Source data
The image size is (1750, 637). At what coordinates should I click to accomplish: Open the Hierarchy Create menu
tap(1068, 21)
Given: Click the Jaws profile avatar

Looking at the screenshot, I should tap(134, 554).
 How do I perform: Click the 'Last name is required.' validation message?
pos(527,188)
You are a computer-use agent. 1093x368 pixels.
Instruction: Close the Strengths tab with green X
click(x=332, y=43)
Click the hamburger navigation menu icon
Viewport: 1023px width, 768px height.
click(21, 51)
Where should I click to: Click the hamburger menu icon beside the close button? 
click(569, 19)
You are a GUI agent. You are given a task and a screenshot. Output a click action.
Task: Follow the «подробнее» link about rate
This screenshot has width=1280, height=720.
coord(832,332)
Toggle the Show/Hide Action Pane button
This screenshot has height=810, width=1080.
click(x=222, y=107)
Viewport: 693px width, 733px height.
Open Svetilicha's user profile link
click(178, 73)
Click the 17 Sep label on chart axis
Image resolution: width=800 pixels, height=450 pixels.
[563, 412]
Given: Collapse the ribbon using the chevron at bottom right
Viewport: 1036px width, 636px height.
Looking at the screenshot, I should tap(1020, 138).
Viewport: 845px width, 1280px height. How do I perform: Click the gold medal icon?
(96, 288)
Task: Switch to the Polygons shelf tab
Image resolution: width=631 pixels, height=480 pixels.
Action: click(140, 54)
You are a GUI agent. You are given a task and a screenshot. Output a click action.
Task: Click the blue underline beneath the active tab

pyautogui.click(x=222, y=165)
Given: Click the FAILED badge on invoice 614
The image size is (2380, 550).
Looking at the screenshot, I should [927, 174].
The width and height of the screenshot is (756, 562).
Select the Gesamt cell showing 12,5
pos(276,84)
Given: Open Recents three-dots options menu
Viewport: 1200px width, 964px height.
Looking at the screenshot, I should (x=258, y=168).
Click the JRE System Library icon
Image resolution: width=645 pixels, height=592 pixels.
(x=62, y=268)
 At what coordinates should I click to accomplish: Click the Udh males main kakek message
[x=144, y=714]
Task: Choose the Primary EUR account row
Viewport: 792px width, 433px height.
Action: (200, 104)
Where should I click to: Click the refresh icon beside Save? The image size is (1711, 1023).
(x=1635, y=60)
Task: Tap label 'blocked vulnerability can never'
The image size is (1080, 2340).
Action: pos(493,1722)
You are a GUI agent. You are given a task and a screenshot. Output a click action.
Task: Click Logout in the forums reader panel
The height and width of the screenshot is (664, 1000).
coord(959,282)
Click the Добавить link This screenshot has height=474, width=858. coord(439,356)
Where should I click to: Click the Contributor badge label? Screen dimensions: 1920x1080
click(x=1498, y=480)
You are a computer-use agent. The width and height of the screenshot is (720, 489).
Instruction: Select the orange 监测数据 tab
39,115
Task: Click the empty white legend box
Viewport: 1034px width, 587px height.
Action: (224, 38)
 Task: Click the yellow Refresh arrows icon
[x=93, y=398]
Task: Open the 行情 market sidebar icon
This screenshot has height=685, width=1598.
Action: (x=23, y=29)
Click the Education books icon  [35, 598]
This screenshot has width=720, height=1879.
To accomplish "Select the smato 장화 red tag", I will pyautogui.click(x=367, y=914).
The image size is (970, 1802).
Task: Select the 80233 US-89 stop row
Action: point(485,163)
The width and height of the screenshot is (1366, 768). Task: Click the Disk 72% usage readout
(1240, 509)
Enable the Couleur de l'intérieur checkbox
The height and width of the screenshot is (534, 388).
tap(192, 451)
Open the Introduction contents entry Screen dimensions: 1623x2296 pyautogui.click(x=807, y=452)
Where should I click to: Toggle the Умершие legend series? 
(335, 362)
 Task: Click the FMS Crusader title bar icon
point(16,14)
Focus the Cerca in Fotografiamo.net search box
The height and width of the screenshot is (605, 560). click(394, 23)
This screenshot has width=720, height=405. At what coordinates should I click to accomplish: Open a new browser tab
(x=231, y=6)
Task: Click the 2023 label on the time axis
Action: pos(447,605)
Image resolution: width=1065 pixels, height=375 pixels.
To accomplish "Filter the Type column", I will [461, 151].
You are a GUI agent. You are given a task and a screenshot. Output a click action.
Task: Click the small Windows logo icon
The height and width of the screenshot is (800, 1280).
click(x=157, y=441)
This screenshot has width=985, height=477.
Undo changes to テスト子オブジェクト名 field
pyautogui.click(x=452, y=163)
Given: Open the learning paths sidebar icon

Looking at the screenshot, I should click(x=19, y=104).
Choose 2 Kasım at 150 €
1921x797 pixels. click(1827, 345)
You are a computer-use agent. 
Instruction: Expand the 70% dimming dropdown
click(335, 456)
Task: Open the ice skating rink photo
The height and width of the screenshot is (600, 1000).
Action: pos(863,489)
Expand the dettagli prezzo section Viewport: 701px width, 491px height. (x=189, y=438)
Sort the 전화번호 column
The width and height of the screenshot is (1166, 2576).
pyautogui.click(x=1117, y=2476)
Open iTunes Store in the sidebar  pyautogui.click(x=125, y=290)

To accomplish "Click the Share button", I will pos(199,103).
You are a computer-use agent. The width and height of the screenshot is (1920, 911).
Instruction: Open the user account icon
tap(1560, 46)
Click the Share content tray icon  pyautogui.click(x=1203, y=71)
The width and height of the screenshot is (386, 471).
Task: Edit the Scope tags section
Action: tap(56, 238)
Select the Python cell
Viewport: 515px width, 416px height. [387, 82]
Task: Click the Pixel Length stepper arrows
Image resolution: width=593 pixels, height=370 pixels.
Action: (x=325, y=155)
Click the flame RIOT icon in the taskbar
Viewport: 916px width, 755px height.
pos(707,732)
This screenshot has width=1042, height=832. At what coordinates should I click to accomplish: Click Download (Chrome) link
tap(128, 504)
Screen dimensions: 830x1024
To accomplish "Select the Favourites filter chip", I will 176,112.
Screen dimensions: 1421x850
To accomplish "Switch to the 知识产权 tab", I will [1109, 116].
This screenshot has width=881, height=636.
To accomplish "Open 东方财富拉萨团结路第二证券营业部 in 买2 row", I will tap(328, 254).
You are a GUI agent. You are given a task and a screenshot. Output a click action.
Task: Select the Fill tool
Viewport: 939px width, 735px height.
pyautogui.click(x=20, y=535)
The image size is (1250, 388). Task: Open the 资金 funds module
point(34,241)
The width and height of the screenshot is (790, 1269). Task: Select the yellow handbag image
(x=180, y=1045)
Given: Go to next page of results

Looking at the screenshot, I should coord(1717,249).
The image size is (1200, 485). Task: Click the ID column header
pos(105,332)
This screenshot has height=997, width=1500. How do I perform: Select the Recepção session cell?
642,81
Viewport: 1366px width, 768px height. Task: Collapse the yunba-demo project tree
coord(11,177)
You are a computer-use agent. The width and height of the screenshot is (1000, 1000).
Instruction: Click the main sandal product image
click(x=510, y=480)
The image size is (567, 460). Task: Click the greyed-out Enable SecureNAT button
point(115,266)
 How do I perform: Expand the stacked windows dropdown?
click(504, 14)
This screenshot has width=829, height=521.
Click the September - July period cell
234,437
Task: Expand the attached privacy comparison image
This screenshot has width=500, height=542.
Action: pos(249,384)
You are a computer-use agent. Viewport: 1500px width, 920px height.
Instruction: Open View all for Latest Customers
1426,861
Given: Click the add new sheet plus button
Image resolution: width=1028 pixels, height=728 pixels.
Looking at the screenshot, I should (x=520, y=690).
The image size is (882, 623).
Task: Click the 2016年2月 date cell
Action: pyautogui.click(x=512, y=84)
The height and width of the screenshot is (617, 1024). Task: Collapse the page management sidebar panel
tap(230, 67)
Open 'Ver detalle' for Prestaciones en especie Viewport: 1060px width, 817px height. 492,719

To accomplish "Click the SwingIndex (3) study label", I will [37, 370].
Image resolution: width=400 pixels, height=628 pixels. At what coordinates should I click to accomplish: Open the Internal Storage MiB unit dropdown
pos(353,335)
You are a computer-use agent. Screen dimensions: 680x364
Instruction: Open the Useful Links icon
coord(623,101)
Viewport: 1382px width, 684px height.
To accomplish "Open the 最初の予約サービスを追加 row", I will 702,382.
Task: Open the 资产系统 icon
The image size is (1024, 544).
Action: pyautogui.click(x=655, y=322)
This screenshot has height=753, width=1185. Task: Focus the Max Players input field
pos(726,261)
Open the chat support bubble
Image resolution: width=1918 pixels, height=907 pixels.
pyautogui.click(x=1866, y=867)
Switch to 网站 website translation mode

_TASK TO COMPLETE_
Only lines containing the string "computer" are needed. Pull each of them out of the records above.

_TASK ANSWER_
You are a computer-use agent. 1093x368 pixels.
You are a computer-use agent. The width and height of the screenshot is (720, 489).
You are a computer-use agent. 
You are a computer-use agent. The width and height of the screenshot is (1920, 911).
You are a computer-use agent. The width and height of the screenshot is (1000, 1000).
You are a computer-use agent. Viewport: 1500px width, 920px height.
You are a computer-use agent. Screen dimensions: 680x364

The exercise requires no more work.